Collected data
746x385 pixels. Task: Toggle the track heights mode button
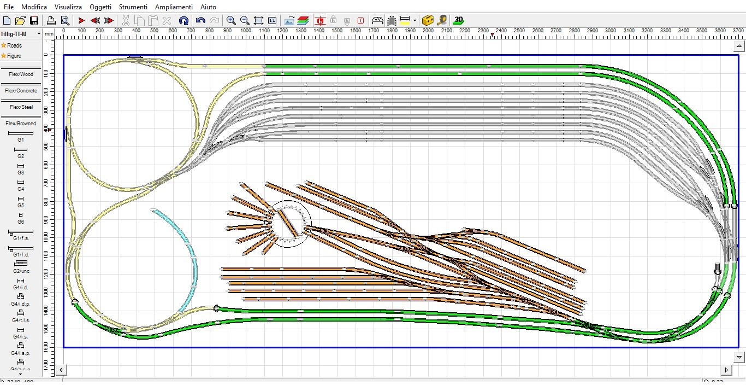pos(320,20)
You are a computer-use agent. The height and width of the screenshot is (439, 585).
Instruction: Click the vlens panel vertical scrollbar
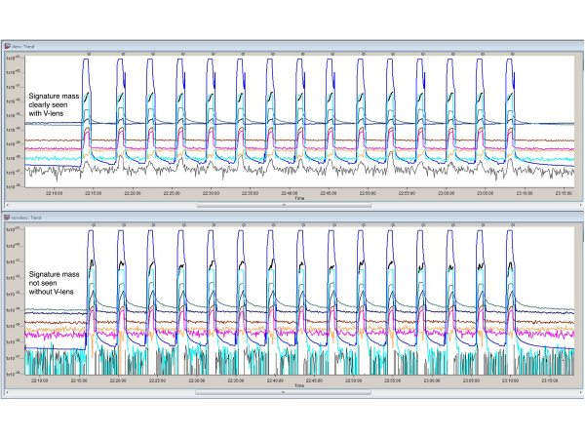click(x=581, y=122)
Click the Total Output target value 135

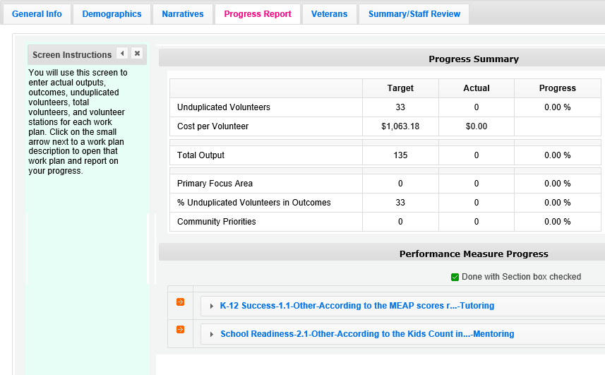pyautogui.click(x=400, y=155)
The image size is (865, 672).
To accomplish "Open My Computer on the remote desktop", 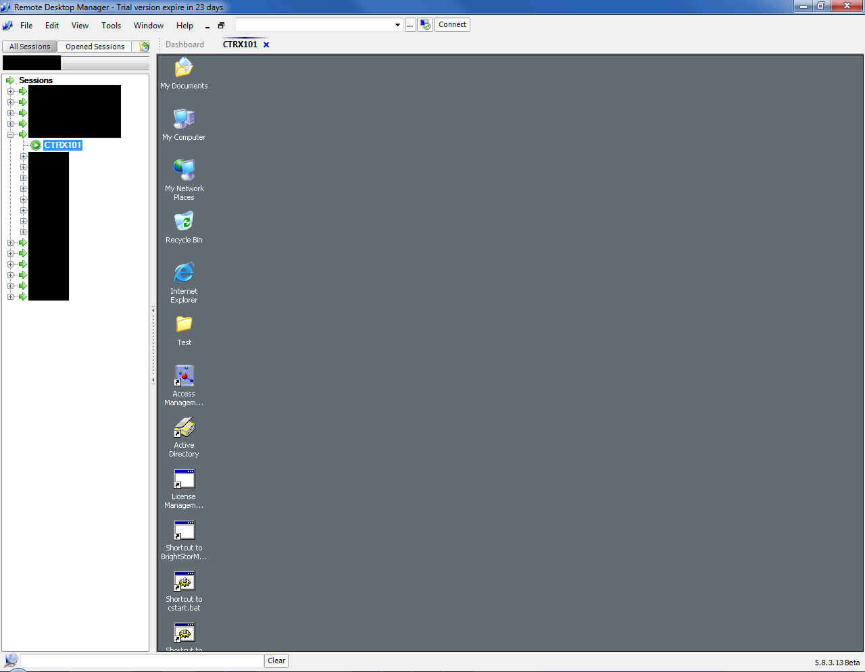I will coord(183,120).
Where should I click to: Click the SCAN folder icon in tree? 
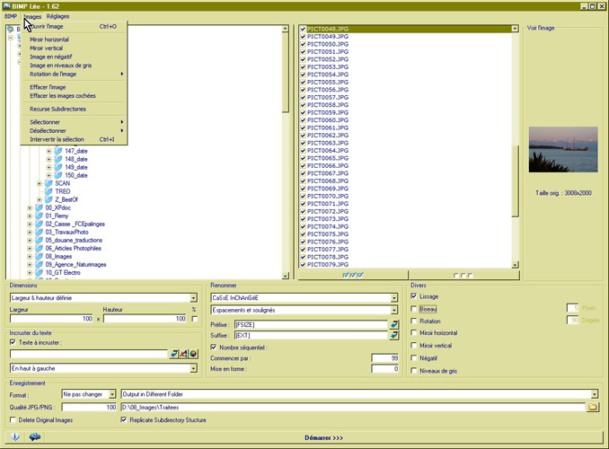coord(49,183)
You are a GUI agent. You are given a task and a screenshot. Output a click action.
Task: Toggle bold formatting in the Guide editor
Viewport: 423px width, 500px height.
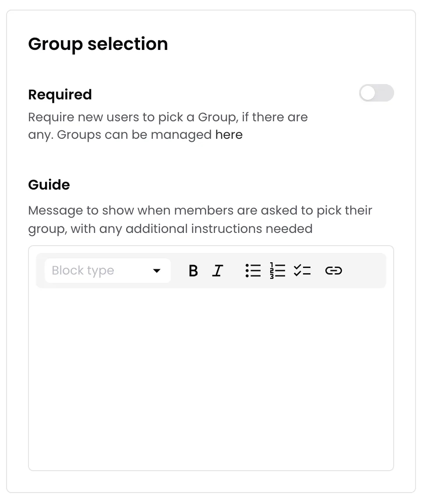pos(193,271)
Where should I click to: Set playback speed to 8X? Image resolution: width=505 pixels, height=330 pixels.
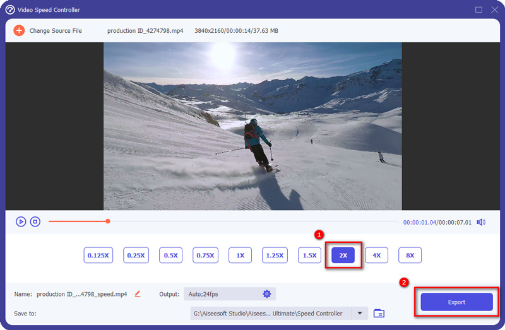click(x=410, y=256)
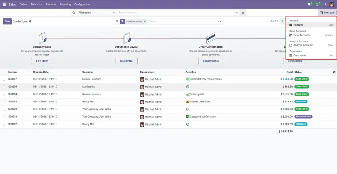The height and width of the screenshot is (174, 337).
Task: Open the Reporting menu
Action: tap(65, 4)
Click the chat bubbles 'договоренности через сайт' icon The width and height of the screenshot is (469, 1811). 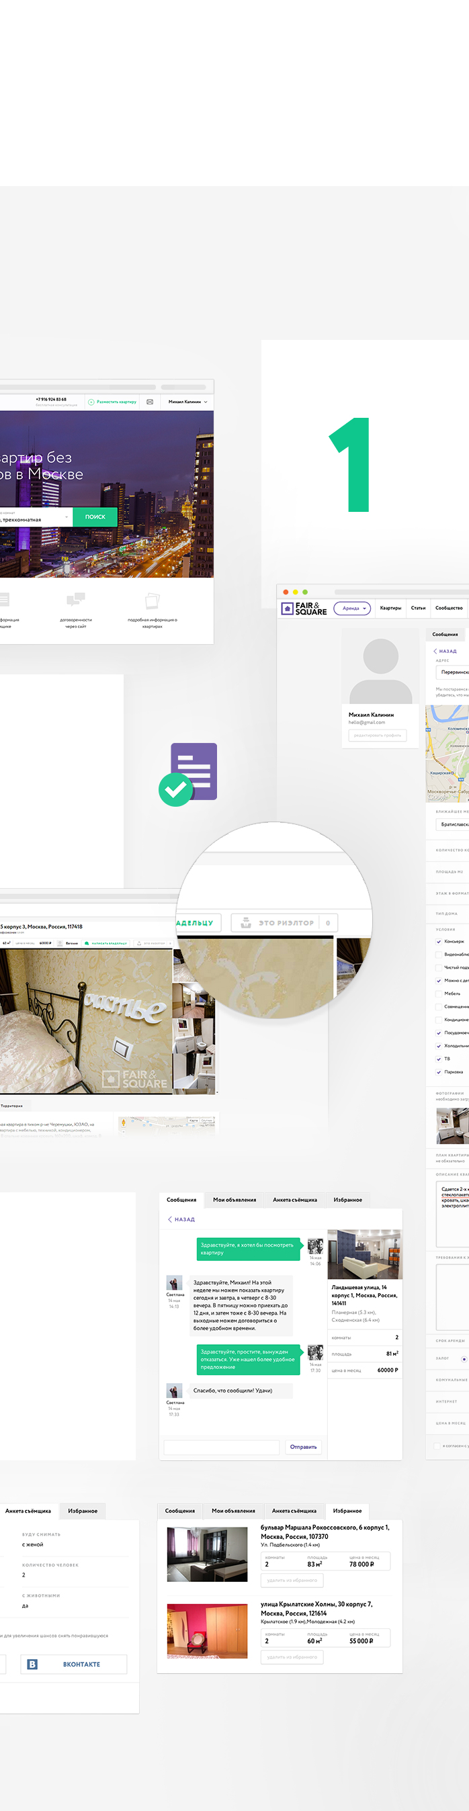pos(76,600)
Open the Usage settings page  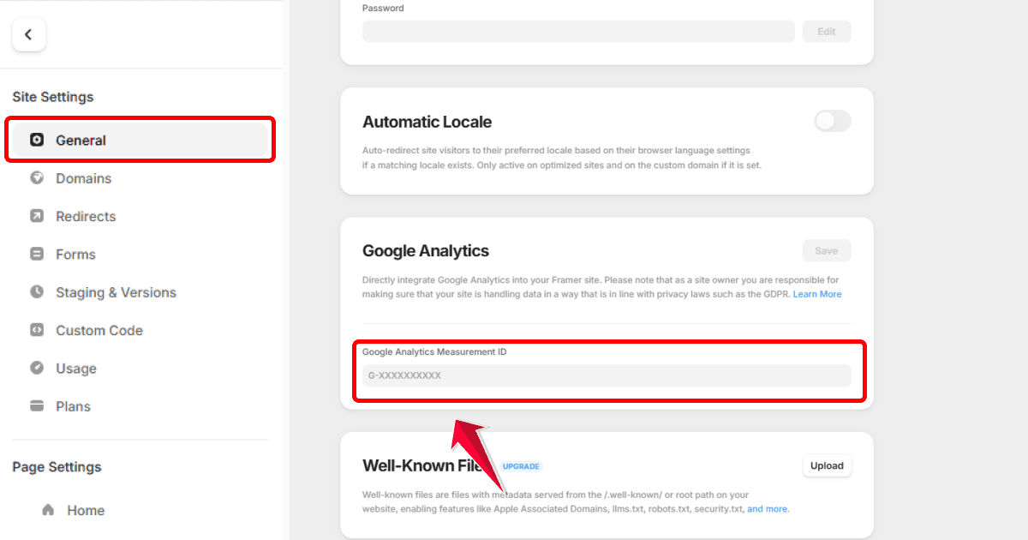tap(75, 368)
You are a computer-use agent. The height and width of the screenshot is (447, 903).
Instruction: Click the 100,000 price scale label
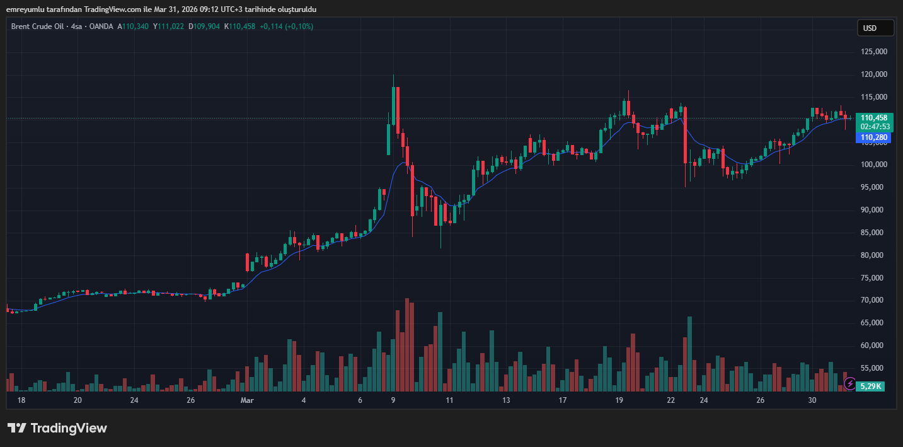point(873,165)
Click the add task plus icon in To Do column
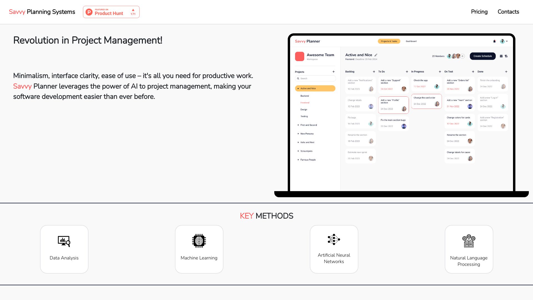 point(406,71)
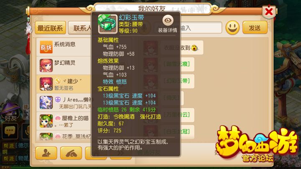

» **What the task requires**
Find the word "agent" in the data and show each line that holds it.

» **Response to this exercise**
You are a computer-use agent. The height and width of the screenshot is (439, 585).
You are a GUI agent. You are given a task and a screenshot. Output a click action.
You are a computer-use agent. The height and width of the screenshot is (447, 903).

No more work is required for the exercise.